Some patients are reluctant to try art therapy as they feel that they are not good at art. However, it is not about the artwork they produce, but using art as a resource to understand themselves better. Another common myth is that art therapists are able to read a person’s mind just by looking at his art. I can’t do that because the patients’ interpretation of their own art is personal to them. For instance, the colour red may imply anger for some, but to others, it symbolises love and passion.


Poh Shi Qi
Medical Social Worker, Sengkang General Hospital

What are some of the issues that you help patients and caregivers with?

Patients and caregivers are referred to medical social workers (MSWs) for reasons including psycho-emotional issues stemming from a medical condition (such as diagnosis of cancer), a procedure (such as amputation), or caregiver stress. The sudden onset of a condition can be overwhelming for patients and caregivers. Hence, we pace our patients and journey with them to help alleviate their anxiety.

Patients may feel hopeless at times, and caregiver burnout may surface as a patient’s care needs increase. MSWs assess each case based on various factors, such as the patient’s stage of life, family and community support, financial resources, and the patient’s and caregiver’s coping styles. We then make appropriate recommendations to support them in their care journey.

What are some of the misconceptions about the role of a MSW?

The most common misconception is that MSWs only provide financial assistance — it is but a small part of our work. Another misconception is that MSWs are volunteers and do not require qualifications. In reality, MSWs have to obtain a professional degree in social work before joining this field.

Yasmin Hassan
Senior Clinical Counsellor, Department of Psychological Medicine, KK Women’s and Children’s Hospital

How does a day in the life of a clinical counsellor look like?

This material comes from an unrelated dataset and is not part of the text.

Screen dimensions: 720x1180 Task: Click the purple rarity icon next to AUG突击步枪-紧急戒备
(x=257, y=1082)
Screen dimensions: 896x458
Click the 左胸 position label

The role of a clinical counsellor at KKH is very dynamic. We provide counselling, conduct risk assessments, and offer supportive services to our patients with mental health conditions and their families.

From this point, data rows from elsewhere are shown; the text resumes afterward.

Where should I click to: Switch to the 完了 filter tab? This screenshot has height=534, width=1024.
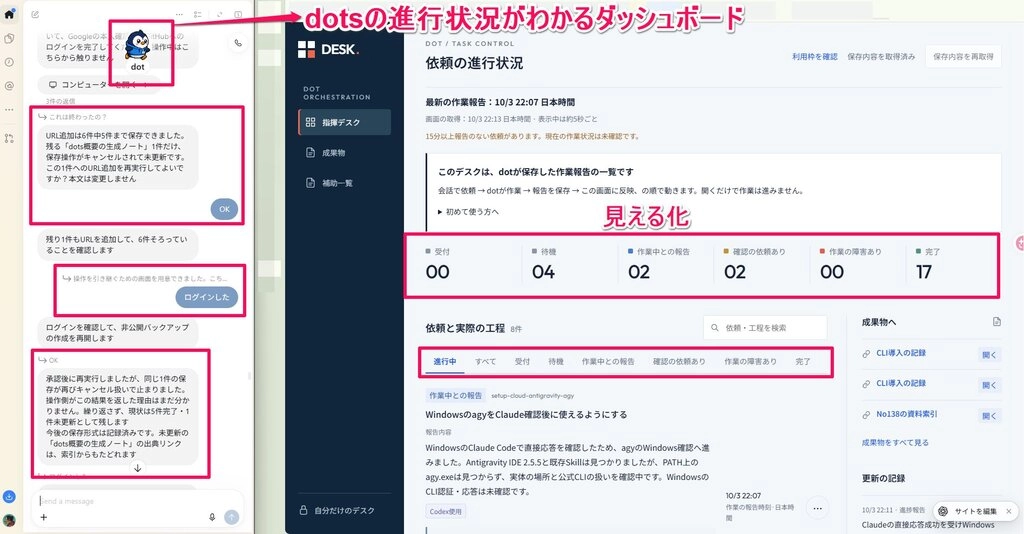pos(803,361)
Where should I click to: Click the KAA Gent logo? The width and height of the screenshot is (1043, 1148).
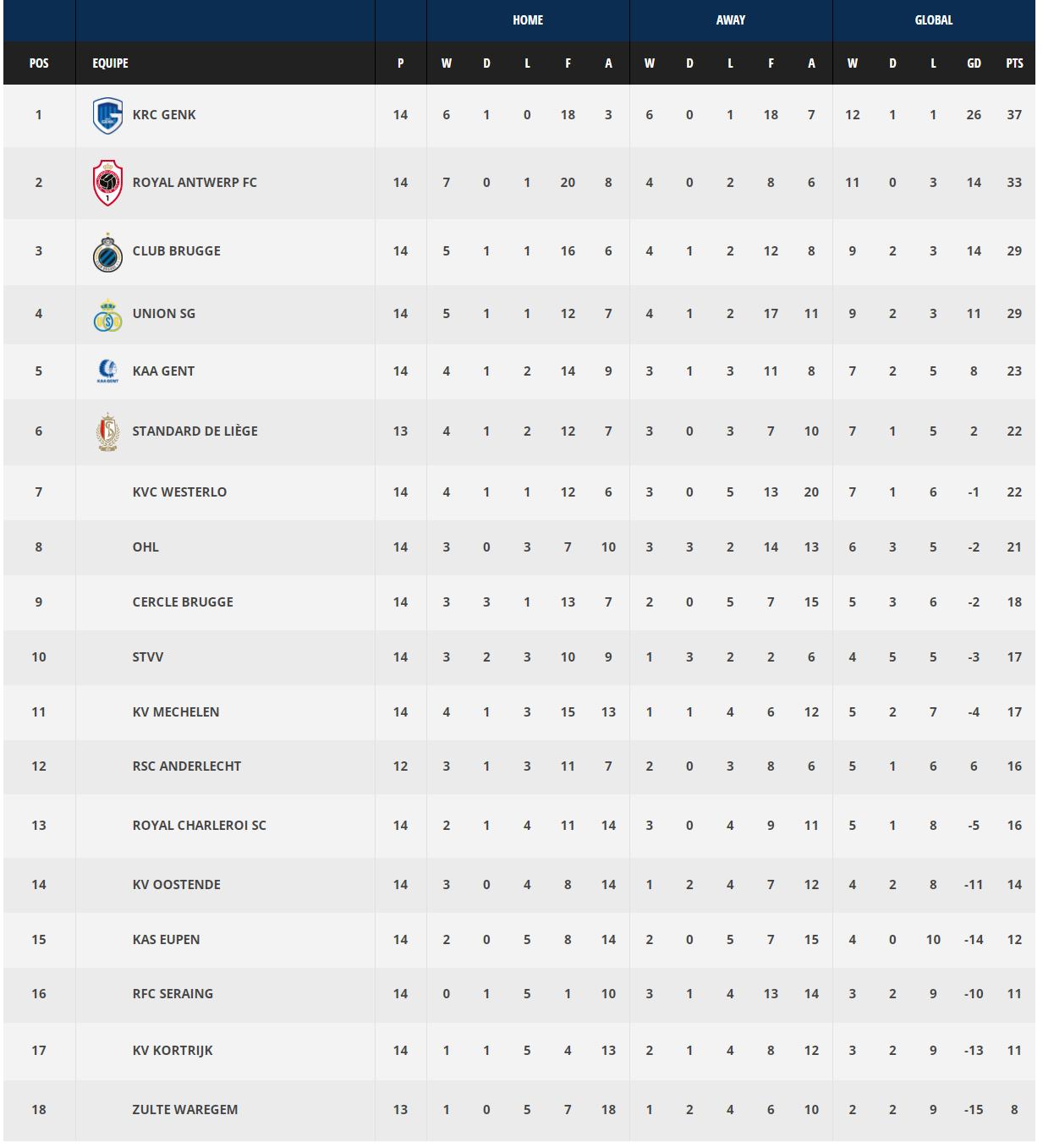pyautogui.click(x=107, y=371)
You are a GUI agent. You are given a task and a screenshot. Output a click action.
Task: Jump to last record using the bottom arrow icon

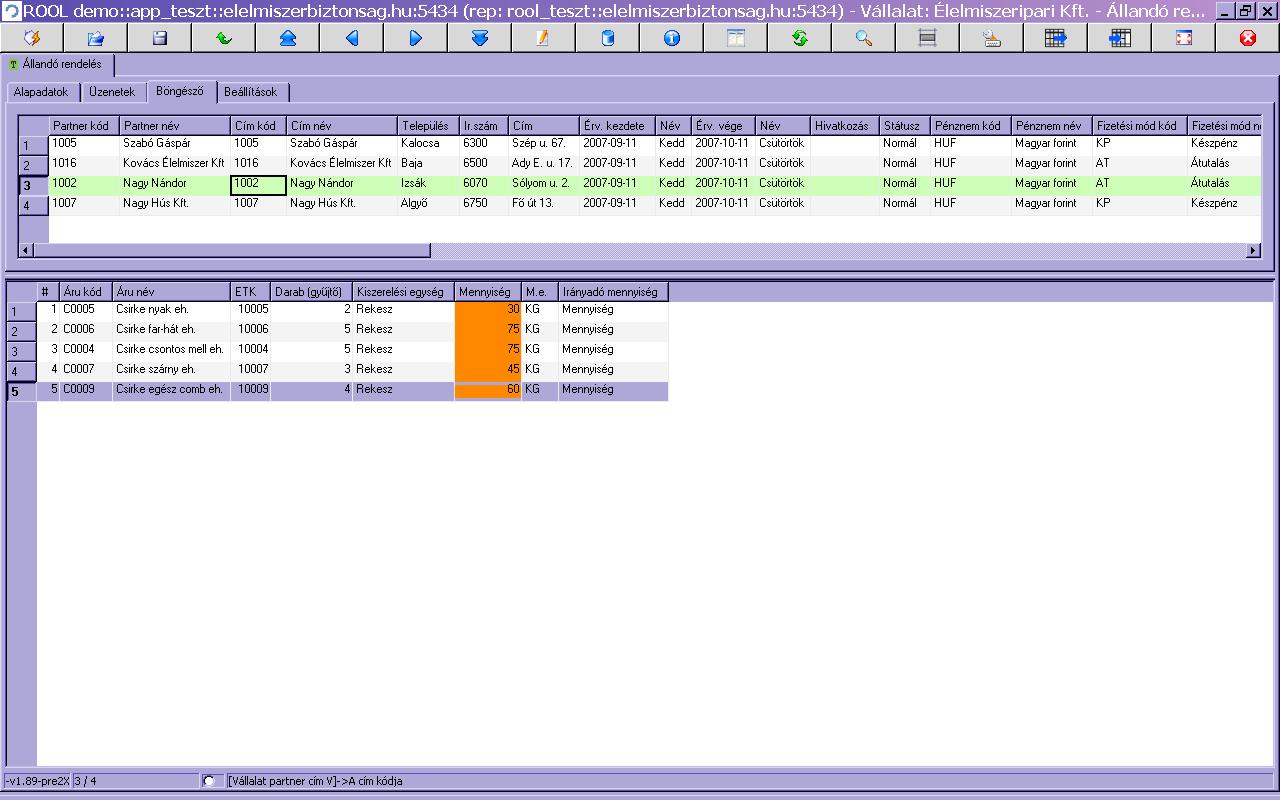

As part of mental health promotion, we conduct emotional health screenings for postnatal mothers. The aim is to identify those at risk of postnatal mental health conditions, and provide early intervention and support services for them.

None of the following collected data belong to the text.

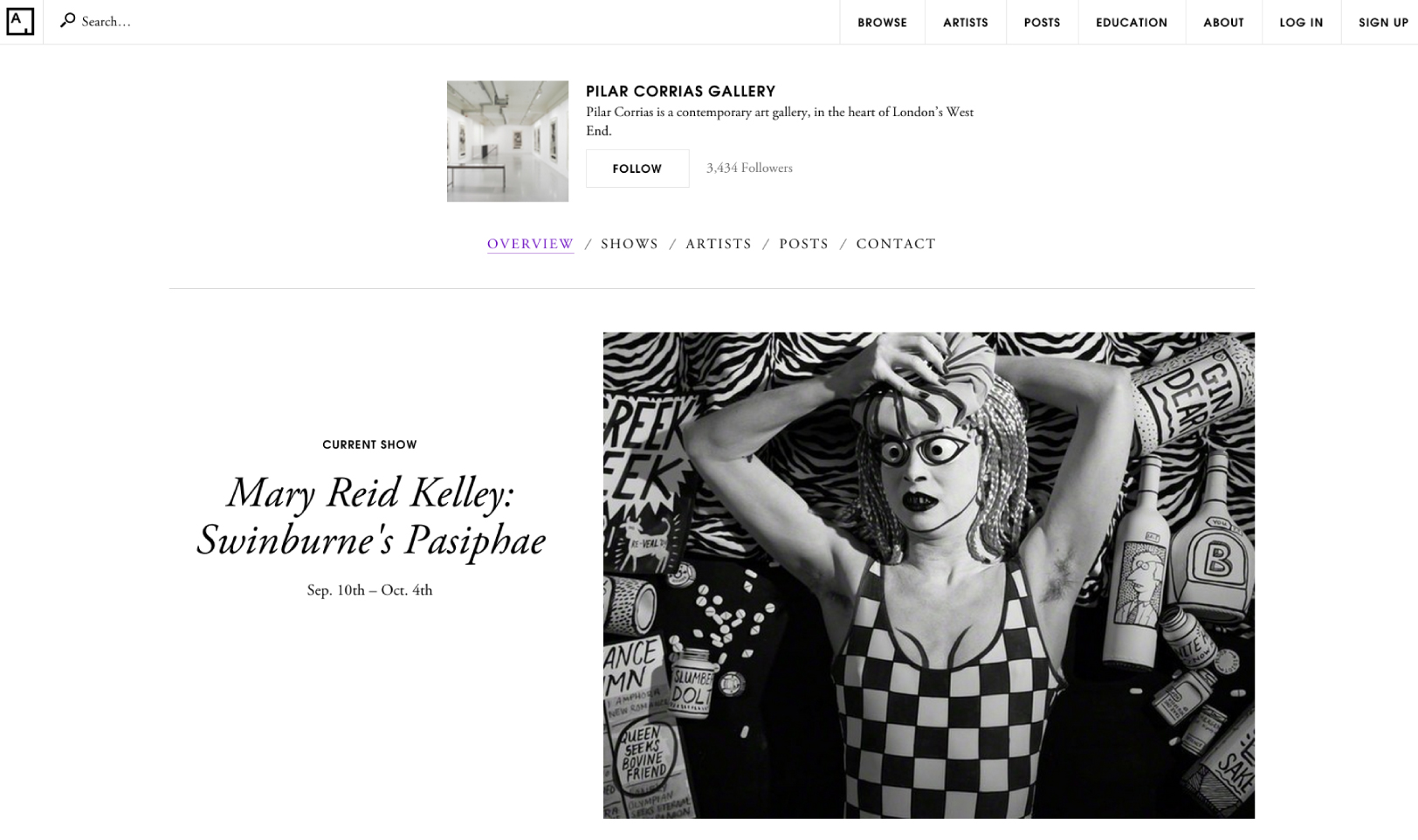The image size is (1418, 840).
Task: Click Sign Up
Action: 1383,23
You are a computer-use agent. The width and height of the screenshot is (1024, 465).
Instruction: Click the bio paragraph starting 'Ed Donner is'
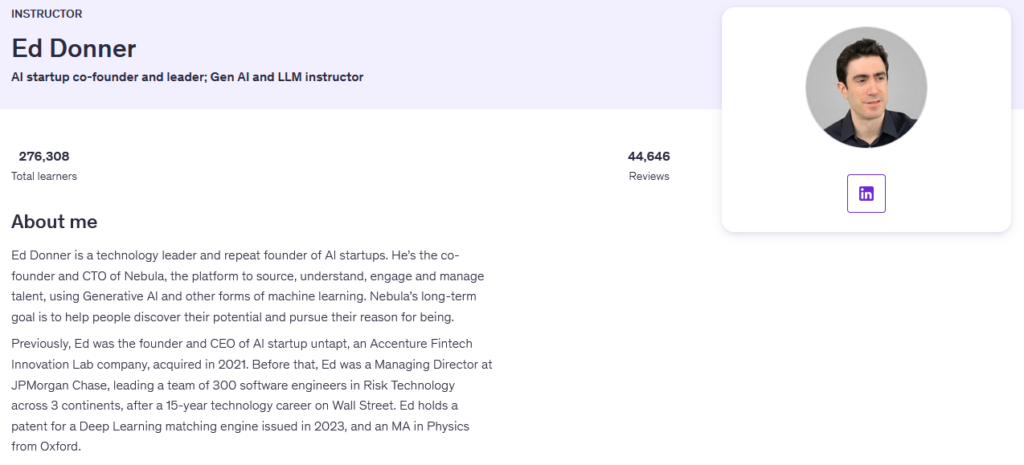pyautogui.click(x=248, y=286)
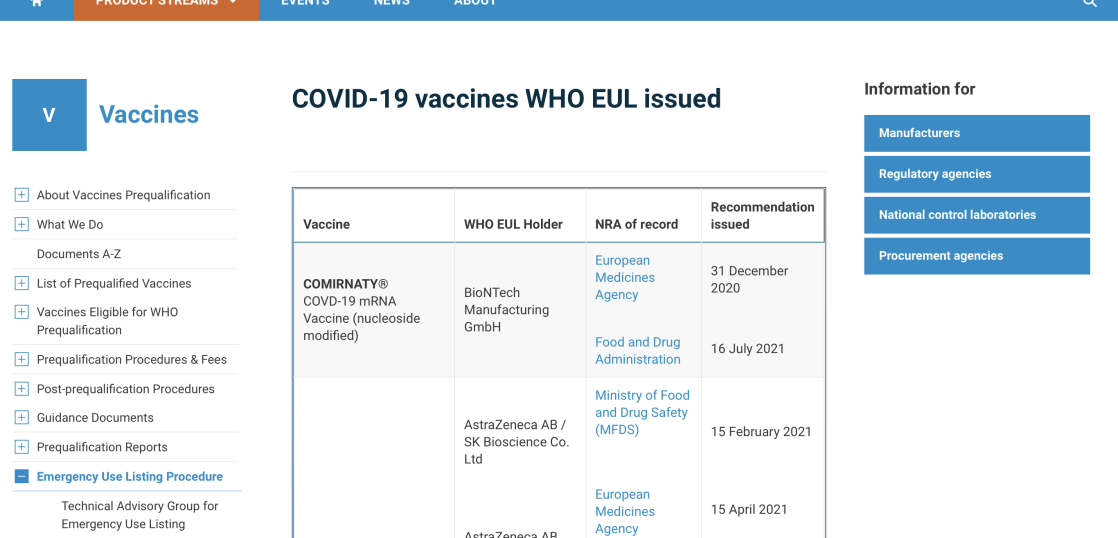This screenshot has width=1118, height=538.
Task: Click the Manufacturers button
Action: coord(976,133)
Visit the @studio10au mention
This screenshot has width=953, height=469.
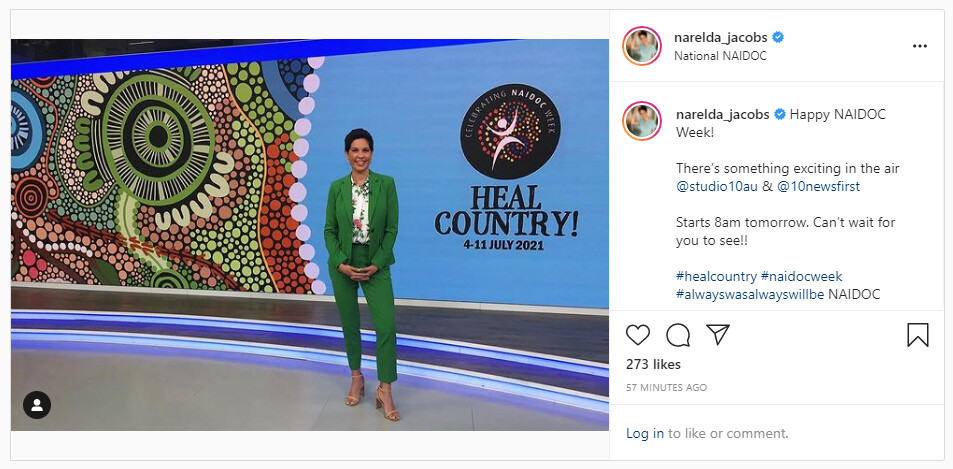coord(717,187)
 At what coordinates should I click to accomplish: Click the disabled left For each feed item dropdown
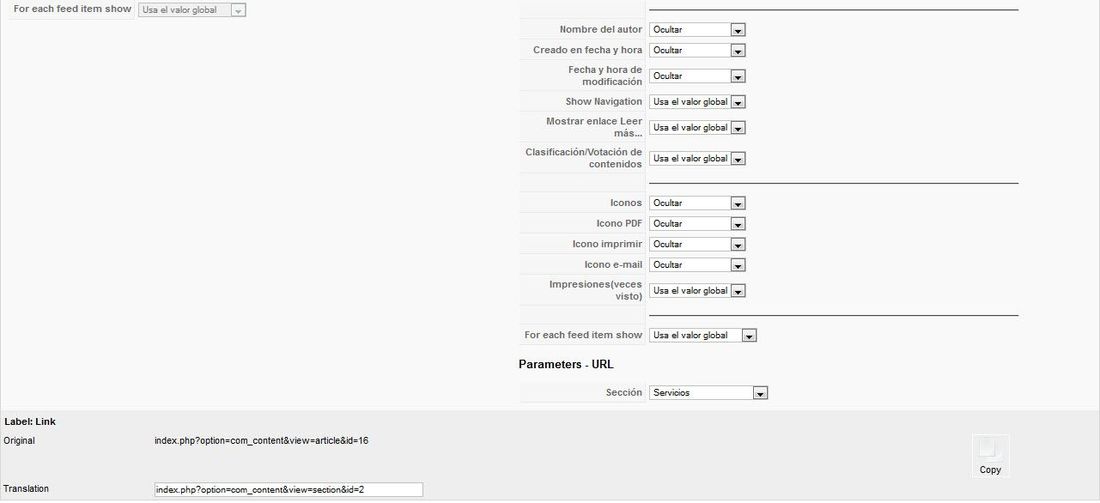pyautogui.click(x=192, y=11)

We also look into case management for our patients. We monitor medication compliance, provide psycho-education, and collaborate with community partners to optimise treatment and support for our patients from tertiary to primary care providers.

How do you deal with patients who may be skeptical about receiving counselling?

It is important to understand what motivates a patient. I always try to uncover my patients’ reservations about undergoing counselling.

I once had a patient who was hesitant about counselling because of a prior negative experience. Exploring what she found helpful and unhelpful, I journeyed with her to build our therapy sessions and allowed her to steer the sessions in ways she felt would be beneficial. By the end of each session, she was looking forward to the next appointment!

There are two key criteria that enable us to build a positive therapeutic relationship with patients: empathy and validation. Understanding experiences from their perspectives and giving them autonomy in deciding what issues to discuss are helpful. Showing care and having a warm presence make the patients feel at ease and willing to share more about their challenges. I believe these factors help create a positive counselling experience for my patients.

Don’t forget self-care!

Here are some tips from our Allied Health Professionals on how you can take charge of your own mental well-being.

Don’t neglect the basics

Eat regular and healthy meals, have sufficient sleep, build physical activity into your routine, and go for your medical appointments.

Take time to recharge

Engaging in simple activities, such as meditation or listening to music, can go a long way in helping you gain mental clarity in your day-to-day life.

Learn to say “no”

We often struggle to say “no” and take on more than we can handle in both our professional and social roles. Learn to set boundaries, inform your supervisor if expectations are unrealistic, and don’t bottle up stress or anxious feelings.

Join support groups

Joining a support group is therapeutic as people in similar circumstances have an opportunity to meet and rally together. You will also be able to exchange tips on how to manage problems that arise.

Express gratitude

Pen a note or send a message to someone you feel thankful for. Expressing gratitude activates the oxytocin system, which is associated with bonding. This leads to stronger connections with others, and in turn enhances your mental well-being.

This story was published in the Special Allied Health Professionals Issue 2021.